El órgano internacional fundamenta su decisión en un argumento muy sencillo: las "presuntas violaciones" denunciadas en su día ya han sido totalmente corregidas tras la salida de Vox del Gobierno regional, por lo que el caso se da por cerrado sin necesidad de más investigaciones.
La resolución aclara que este tribunal internacional juzga siempre la "situación jurídica vigente" en el momento de tomar su decisión y no los conflictos del pasado.
En este sentido, el Comité constata que durante el segundo semestre de 2025, ya con un escenario político renovado en la Junta, el Gobierno autonómico reanudó de lleno el diálogo social, reactivó su Consejo y selló un nuevo acuerdo marco a tres bandas que cubre todas las áreas que habían quedado desamparadas y que motivaron la queja sindical.
La investigación europea resalta que el Ejecutivo regional no solo devolvió la financiación para la participación institucional a los sindicatos, acatando de paso las sentencias del Tribunal Superior de Justicia de Castilla y León, sino que también garantizó la supervivencia de la Fundación Serla (Servicio de Relaciones Laborales).

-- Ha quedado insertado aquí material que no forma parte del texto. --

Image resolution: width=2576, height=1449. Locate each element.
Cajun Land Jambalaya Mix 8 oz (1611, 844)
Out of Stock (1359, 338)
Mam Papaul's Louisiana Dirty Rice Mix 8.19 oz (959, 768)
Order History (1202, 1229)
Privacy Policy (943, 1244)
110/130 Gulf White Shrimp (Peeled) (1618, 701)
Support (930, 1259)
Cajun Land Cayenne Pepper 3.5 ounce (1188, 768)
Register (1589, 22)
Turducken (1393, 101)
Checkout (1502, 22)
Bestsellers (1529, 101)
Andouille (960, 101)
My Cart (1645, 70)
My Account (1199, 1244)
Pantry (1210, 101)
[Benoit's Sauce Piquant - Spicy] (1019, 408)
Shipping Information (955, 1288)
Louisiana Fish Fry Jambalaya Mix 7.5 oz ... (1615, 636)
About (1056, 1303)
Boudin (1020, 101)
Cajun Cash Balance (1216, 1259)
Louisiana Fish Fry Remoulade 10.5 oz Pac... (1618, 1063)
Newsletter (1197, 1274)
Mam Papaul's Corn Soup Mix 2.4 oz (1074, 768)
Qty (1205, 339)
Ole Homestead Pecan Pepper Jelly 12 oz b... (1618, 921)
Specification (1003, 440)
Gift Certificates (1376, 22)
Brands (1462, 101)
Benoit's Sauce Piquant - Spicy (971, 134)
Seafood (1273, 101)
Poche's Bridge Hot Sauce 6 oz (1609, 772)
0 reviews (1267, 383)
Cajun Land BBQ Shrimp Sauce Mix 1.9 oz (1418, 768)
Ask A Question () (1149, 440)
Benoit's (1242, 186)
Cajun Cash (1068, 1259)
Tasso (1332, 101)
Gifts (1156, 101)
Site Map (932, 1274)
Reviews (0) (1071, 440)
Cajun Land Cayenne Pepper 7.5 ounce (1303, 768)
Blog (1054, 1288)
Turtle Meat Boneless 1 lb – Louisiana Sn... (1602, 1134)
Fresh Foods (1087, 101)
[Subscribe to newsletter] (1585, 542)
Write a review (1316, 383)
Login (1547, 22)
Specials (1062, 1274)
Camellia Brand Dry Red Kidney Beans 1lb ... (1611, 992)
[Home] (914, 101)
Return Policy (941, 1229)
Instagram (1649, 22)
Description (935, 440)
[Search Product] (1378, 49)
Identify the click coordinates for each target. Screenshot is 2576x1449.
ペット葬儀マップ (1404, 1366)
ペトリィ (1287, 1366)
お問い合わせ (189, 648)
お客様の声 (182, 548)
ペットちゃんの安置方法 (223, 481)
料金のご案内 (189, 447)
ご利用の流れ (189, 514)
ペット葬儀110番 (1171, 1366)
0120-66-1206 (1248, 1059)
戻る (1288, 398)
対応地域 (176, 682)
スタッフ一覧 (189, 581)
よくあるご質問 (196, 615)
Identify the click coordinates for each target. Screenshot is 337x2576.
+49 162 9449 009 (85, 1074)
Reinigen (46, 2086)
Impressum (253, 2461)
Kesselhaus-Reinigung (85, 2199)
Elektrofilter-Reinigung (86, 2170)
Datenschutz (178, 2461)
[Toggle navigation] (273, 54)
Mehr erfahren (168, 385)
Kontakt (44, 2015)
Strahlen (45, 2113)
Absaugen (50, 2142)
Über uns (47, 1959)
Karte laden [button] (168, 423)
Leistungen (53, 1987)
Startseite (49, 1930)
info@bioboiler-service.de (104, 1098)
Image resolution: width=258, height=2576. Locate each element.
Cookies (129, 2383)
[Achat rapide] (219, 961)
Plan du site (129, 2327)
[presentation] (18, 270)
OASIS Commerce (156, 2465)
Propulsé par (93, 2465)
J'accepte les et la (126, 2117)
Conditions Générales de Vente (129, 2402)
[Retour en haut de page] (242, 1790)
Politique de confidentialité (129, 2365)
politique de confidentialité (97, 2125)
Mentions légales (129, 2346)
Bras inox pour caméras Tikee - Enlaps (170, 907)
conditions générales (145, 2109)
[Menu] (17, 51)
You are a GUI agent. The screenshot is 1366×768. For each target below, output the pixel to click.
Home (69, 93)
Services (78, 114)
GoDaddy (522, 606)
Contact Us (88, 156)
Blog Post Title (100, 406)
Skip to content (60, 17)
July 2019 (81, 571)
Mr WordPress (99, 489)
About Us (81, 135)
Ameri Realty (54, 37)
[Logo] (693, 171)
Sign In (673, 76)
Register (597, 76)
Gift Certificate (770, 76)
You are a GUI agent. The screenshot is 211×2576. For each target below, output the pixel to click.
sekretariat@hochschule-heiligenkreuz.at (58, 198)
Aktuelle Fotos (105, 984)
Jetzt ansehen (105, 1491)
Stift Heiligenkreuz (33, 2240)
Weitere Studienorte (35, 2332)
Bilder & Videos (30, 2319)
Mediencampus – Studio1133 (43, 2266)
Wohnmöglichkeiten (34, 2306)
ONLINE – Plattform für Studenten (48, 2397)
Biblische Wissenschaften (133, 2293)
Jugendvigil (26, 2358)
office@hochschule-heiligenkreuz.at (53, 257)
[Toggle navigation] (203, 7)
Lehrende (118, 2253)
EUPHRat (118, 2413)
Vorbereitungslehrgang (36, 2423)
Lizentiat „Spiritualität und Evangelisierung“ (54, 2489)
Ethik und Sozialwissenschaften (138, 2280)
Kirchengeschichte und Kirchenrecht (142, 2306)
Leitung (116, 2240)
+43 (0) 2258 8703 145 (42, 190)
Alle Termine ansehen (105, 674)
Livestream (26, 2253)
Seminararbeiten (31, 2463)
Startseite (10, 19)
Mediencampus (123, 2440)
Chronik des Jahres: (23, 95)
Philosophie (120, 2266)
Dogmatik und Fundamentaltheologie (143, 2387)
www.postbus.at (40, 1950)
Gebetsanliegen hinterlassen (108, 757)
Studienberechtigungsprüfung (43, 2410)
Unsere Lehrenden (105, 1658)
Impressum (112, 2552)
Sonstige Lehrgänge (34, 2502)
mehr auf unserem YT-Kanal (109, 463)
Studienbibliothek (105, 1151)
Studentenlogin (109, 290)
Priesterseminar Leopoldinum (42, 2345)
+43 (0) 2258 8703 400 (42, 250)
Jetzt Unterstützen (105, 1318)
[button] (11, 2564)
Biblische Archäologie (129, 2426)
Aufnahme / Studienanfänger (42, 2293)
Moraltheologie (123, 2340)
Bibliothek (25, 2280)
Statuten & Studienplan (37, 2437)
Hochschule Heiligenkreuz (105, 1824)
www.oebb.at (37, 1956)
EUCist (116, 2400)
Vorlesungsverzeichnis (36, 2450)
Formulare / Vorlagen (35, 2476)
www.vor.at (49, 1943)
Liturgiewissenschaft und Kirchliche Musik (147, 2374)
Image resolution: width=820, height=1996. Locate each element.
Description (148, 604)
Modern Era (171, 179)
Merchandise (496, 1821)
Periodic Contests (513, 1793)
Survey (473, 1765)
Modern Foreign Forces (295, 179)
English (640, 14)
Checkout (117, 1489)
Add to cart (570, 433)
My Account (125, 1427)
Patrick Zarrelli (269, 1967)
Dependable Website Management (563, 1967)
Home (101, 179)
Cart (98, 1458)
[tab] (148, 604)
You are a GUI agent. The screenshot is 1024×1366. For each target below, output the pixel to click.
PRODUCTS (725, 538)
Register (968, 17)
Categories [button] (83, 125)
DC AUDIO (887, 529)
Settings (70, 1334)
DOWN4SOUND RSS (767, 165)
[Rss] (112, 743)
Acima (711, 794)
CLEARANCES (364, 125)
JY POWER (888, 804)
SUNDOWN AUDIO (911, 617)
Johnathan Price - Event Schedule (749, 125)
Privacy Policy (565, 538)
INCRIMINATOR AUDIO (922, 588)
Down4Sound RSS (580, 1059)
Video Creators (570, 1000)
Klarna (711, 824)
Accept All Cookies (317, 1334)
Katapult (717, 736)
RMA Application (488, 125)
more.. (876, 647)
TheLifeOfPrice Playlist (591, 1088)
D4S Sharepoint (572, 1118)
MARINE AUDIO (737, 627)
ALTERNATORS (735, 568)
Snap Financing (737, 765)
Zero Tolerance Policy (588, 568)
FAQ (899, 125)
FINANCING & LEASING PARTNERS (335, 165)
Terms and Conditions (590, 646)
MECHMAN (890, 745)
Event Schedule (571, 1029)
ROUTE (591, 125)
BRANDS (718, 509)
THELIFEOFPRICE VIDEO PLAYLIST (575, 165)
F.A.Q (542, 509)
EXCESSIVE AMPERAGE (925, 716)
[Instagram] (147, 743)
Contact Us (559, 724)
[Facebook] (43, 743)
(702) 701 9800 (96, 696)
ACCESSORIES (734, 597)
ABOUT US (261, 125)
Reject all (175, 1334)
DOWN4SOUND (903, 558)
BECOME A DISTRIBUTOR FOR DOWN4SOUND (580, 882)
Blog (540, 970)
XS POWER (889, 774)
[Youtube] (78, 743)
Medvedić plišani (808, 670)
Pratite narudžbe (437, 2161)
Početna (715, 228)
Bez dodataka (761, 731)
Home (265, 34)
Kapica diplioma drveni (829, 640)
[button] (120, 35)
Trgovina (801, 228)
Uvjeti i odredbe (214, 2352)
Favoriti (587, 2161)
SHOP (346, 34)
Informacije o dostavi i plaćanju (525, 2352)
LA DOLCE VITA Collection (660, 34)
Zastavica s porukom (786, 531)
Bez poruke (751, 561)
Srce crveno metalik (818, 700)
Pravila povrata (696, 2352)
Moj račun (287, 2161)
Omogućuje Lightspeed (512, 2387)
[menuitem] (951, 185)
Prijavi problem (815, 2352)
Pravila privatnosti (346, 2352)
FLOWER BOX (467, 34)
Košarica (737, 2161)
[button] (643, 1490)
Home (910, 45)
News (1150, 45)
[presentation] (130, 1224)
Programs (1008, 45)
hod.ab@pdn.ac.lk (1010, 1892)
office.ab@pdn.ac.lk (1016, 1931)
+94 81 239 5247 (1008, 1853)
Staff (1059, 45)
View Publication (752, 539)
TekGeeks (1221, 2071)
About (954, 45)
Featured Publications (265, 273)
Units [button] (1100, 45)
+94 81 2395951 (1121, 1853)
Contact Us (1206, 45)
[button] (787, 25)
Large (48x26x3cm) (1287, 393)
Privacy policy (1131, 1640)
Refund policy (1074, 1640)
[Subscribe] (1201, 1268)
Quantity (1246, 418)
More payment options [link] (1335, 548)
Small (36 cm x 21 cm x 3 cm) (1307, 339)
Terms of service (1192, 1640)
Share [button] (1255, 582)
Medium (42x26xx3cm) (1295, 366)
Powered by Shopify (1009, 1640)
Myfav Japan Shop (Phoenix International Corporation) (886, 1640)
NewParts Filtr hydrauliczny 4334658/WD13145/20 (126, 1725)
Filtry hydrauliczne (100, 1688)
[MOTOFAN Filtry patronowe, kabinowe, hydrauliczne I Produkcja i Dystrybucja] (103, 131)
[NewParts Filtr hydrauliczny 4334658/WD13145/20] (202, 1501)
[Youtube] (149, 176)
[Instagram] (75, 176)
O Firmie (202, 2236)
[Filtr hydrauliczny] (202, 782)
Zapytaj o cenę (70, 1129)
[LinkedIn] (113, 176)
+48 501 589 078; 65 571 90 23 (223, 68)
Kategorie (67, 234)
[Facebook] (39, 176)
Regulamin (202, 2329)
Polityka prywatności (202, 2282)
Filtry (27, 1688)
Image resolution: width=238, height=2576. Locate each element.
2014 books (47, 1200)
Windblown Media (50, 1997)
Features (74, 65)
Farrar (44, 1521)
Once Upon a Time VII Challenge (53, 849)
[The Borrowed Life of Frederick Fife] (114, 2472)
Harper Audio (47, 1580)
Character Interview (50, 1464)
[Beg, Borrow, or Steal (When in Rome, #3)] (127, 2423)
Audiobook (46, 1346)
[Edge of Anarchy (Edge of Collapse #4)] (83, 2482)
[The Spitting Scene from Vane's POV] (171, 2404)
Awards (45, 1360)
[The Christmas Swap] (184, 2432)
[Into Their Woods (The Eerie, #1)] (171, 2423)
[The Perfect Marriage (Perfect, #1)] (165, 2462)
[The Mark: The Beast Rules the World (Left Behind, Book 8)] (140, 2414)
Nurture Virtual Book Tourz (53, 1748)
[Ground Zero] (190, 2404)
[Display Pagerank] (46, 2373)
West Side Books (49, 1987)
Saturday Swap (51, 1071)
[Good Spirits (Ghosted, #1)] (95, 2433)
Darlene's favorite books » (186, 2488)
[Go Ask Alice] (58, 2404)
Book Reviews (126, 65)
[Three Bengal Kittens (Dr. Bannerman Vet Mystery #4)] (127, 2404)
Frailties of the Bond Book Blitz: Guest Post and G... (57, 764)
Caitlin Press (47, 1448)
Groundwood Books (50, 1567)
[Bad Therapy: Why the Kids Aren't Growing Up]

En un escrito remitido a Europa en enero de 2026, el propio Gobierno corroboró que, tras el relevo en la Consejería de Empleo que se ejecutó en julio de 2024, los fondos para el Serla volvieron a fluir, permitiéndole recuperar sus funciones y resolviendo el conflicto de forma "satisfactoria a nivel nacional".
El origen de una denuncia de tres años
El CEDS tumba así la reclamación colectiva que CCOO y UGT presentaron hace tres años por una supuesta vulneración "clara y flagrante" de cinco artículos de la Carta Social Europea.
Los sindicatos acudieron a las instituciones europeas tras los duros recortes aplicados en la primera etapa de coalición entre el PP y Vox, que supusieron la supresión de la financiación para los programas de prevención de riesgos laborales y la eliminación de planes de orientación laboral esenciales, como el programa PROA.
Aunque el Consejo de Europa admite que aquellos tijeretazos hicieron tambalear los puentes entre la administración y los agentes sociales, concluye ahora que no hay rastro de infracción del artículo 6.1 de la Carta Social —el que blinda la negociación colectiva— al haberse corregido el rumbo a tiempo.
Las aguas del diálogo social en Castilla y León vuelven, al menos a ojos de Europa, a su cauce legal.